L’Education des abîmes
On a cru longtemps que l’égalité des chances passait par l’éducation, et qu’un fils d’ouvrier qui en avait dans le citron pouvait passer d’une classe à l’autre sans regarder derrière lui.
On voit bien comme la société se structure ou plutôt se déstructure, qu’il n’en est rien.
Ce qu’on nous montre, avec l’accord du brillantissime fils et petit fils d’ouvrier devenu une personnalité médiatisée et écoutée, n’est qu’un leurre à la gloire des classes méritantes, afin de mieux endormir les autres dans la croyance d’une société de progrès.
On n’a pas encore trouvé la formule miracle de l’adaptation de l’intelligence, si difficilement mesurable, au triomphe de la société de consommation. Le gâchis va même s’accentuant plus on s’éloigne de l’humanisme pour s’enfoncer dans la pratique du concret commerçable.
Toute élévation dans le concept libéral pousse la classe bourgeoise à virer aristocrate, c’est-à-dire à se replier sur elle-même, avec les semblants d’un Schweitzer à l’humanisme éclatant. Sa seule capacité est de faire plus de fric que les autres en s’adaptant aux offre et aux demandes des petites merdes de production purement matérialistes.
A de rares exceptions près d’altruisme évident, les professions libérales tombent, elles aussi, dans la fosse à purin collective, y compris celle de la médecine qui n’est plus que le moyen d’atteindre des honoraires élevés, avec la conscience de l’avoir échappé belle, aux exemples si convaincants des sous statuts, à commencer par celui d’infirmier.
C’est une légende de ces bourgeois ennemis d’une égalité élevant les ouvriers à leur niveau. N’étant pas encore touchés par la faillite du capitalisme, ils ne croient plus que l’Etat puisse instaurer une forme de sélection par l’école, sans passer par leurs critères. C’est-à-dire sans passer par leur sélection. Alors, ils se moquent bien de l’opinion qui les soupçonne d’opposer leur propre barrage à l’éducation des masses. C’est le système lui-même profondément inégalitaire qui fait le travail à leur place.
Les parents doivent savoir qu’on ne forme plus dans la plupart des cas qu’aux fonctions de sous homme, triste sort du plus grand nombre.
Et il ne pourrait en être autrement dans une société qui tient à ses hiérarchies par ses discriminations volontaires qui établit des quotas comme en médecine, afin d’assurer le contrat des privilégiés entre eux, alors qu’il n’a jamais été question d’établir des quotas dans la peinture, l’ajustage ou la tôlerie, quand bien même il existe dans ces professions des taux de chômage élevés.

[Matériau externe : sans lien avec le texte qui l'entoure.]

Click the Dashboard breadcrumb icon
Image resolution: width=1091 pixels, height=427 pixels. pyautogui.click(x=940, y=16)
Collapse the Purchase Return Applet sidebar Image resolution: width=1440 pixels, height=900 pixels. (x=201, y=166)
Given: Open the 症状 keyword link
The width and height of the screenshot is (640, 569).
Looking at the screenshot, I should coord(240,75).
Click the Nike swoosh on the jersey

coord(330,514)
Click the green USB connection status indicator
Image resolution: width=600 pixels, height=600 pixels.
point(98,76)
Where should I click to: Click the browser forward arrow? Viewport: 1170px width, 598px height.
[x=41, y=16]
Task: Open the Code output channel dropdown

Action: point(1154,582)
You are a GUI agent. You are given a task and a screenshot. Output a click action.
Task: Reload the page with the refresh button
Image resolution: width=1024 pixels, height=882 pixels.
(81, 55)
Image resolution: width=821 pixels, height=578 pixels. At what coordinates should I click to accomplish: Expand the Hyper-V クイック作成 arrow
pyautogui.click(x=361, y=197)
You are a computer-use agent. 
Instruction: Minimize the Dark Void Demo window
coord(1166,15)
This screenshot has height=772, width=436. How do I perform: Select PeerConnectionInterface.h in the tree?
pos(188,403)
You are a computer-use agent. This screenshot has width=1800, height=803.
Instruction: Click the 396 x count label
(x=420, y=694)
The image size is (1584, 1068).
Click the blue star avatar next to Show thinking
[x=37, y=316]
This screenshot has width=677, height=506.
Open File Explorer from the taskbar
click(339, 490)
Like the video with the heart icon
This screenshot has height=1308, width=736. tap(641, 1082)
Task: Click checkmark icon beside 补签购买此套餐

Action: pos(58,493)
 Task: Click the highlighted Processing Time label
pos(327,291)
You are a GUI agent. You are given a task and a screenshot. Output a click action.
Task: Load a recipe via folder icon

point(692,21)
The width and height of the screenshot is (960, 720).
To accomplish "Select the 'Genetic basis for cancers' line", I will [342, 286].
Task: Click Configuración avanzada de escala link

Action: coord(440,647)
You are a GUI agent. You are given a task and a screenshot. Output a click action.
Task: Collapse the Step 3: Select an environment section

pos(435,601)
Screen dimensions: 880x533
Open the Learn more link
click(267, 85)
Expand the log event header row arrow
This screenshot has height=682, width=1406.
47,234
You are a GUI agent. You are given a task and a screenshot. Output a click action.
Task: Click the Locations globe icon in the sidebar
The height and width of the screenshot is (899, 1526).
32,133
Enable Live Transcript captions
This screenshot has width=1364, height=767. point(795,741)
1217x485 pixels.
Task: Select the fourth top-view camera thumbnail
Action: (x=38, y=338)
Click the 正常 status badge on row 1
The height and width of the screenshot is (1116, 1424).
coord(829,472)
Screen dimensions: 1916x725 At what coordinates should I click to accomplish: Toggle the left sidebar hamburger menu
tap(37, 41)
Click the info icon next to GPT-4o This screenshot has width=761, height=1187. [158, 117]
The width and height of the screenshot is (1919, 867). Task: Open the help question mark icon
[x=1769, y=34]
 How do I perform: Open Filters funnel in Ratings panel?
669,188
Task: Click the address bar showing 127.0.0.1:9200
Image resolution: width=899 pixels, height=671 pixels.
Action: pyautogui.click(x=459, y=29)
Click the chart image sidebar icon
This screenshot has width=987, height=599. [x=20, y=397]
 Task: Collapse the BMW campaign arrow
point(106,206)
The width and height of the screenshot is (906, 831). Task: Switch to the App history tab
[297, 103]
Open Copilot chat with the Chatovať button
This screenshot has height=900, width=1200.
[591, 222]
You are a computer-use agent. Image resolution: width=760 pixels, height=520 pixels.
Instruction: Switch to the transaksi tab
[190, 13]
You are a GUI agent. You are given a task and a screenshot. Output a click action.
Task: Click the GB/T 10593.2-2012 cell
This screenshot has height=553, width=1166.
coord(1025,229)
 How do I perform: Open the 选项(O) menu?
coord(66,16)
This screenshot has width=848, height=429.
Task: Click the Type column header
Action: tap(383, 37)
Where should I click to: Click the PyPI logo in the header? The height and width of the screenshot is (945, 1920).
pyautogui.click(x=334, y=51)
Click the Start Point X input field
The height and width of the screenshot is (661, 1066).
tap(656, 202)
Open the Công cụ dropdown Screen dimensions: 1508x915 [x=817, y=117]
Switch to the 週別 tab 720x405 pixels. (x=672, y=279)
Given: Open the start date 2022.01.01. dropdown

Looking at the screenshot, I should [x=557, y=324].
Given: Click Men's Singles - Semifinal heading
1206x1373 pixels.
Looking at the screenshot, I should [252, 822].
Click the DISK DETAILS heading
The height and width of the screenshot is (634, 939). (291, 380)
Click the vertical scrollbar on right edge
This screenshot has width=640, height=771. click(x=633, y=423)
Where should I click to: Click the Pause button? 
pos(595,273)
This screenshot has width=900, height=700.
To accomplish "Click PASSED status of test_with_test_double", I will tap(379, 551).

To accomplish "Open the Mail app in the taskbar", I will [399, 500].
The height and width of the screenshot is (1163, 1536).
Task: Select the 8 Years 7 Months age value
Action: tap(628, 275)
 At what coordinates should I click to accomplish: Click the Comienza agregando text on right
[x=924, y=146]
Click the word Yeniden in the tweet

Si l’instruction est essentielle au projet démocratique, on peut dire que c’est par là qu’on voit bien qu’elle est profondément malade.
On en est arrivé à ce que Bourdieu éprouvait lorsqu’il conférait aux privilégiés le privilège suprême de ne pas apparaître comme privilégiés, quand dans sa dialectique, il nous incitait à réfléchir « …parmi les présupposés que le sociologue doit au fait qu’il est un objet social, le plus fondamental est sans doute le présupposé de l’absence de présupposés ».
Et c’est en partie le nœud du drame. Ce ne sont pas les intéressés à l’éducation qui nous recommandent le système, mais ceux dont la seule raison d’être est de le vendre !
Ce sont nos marchands de mirage qui accusent la jeunesse de leur propre impéritie. Ainsi leur imposture éclatent au grand jour, lorsqu’ils prétendent nous donner à chacun une place, alors qu’en réalité ils maquillent en justice et raison le destin inéluctable qui force la plupart d’entre nous à des ignominies qu’on ose encore appeler conditions sociales. C’est ni plus ni moins culpabiliser des innocents. C’est commettre un crime et inciter à la désespérance. C’est nous faire croire que les chômeurs sans qualification n’ont pas d’intelligence et que chacun est bien là où il doit être par la vertu des diplômes qui confèrent un statut mérité pour les uns et une descente aux enfers pour les autres.
Alain Finkielkraut est bien dans la ligne des penseurs de la droite indécrottable, lorsqu’il se moque de Sartre dans la définition de l’homme « …fait de tous les hommes et qui les vaut tous et que vaut n’importe qui ».
L’élitisme bourgeois de Finkielkraut atteint des sommets dans son oeuvrette « L’imparfait du présent », mais en même temps nous renseigne parfaitement sur l’état d’une société élitiste et arbitraire, de laquelle nous n’avons rien à attendre.
L’éducation telle qu’on nous la vend aujourd’hui ? Une supercherie qui conduit tout droit à l’abîme.